I found the film to be quite entertaining but by saying this, I know that the film is based on Lloyd Alexander's "The Prydain Chronicles" and the fact there are five-volumes created, If the first two volumes were condensed to an 80-minute film, you can imagine a lot of story being lost, especially storylines that were meant to focus on character development.
So, having not read the original novels, I can imagine those who did enjoy them, may feel a bit disenchanted with the film and with Disney trying to fit everything into one film and also the film missing a lot of characters from the book and I've also read that Disney did change a few things to make it more Disney friendly. But again, this was released in 1985 and that was how things were back then with Disney.
"The Black Cauldron - 25th Anniversary" does add a little more content from its original 2000 "Gold Collection" DVD release. You do get the new "The Witches" challenge game and you do get a full nine minute deleted scene as well. And for those who are wondering, the animated short "Trick or Treat" starring Donald Duck and his 3 nephews is still included as well as the previous other special features as well. It's also important to note that Disney did improve it's DVD authoring after 2003, so since the film was released originally on DVD in 2000, there is an improvement in picture quality on this 2010 DVD release.
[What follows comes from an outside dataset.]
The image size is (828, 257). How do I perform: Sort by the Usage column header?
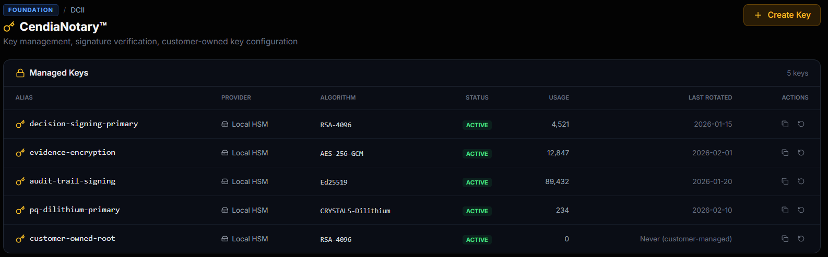pyautogui.click(x=559, y=97)
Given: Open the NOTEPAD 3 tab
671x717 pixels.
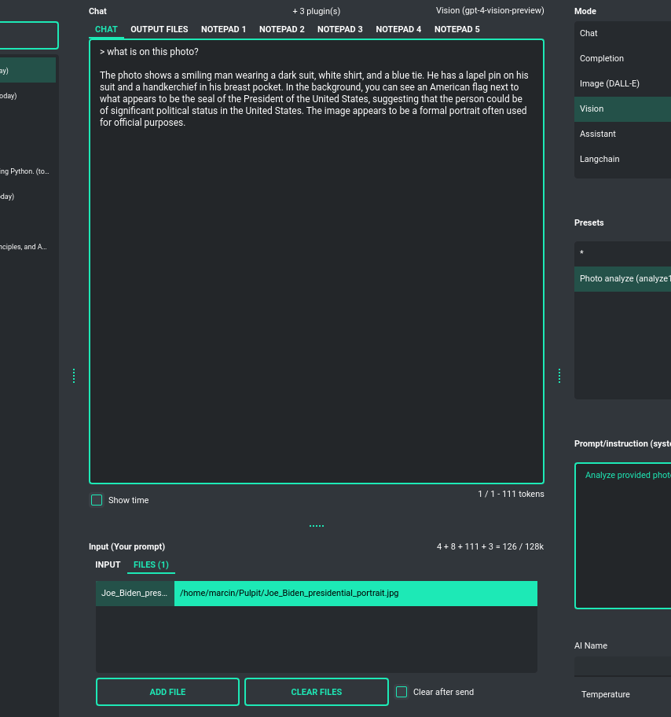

As for parents, this is a PG film and I would not recommend this film to very young children. The Horned King is an evil nemesis and a villain that can be too frightening for children and although there are no sexual themes in the film, there are parts where you see a buxom witch and seeing the character Fflewddur Fflam getting his head stuck between them. A scene which my wife did comment and was surprised to see (especially since we had our child watching along with us).
Overall, "The Black Cauldron" is a good film but I say this, having not read the original novels (so I don't share the same disappointment as those who have). I do feel that the writers really did have a major challenge of trying to incorporate so much into an 80-minute film and the fact that the film only covers the first two novels, it's a shame that the other three novels will not be made into an animated format. But I suppose if you go with this film's storyline on its own, despite having a dark storyline, in Disney fashion, you do have the happy ending.
I was very impressed by the artistic painted backgrounds and the animation was well-done. But compared to other Disney animated classics, the storyline was good but not great and I refuse to call it an inferior film because it's not inferior at all. It's just that Disney has so many great films and "The Black Cauldron" is not one of them. But I found the film to feature a good amount of fantasy and action and it looks fantastic. It's definitely a Disney animated film worth watching.
If you have not watched this Disney animated film, definitely give "The Black Cauldron - 25th Anniversary" a try!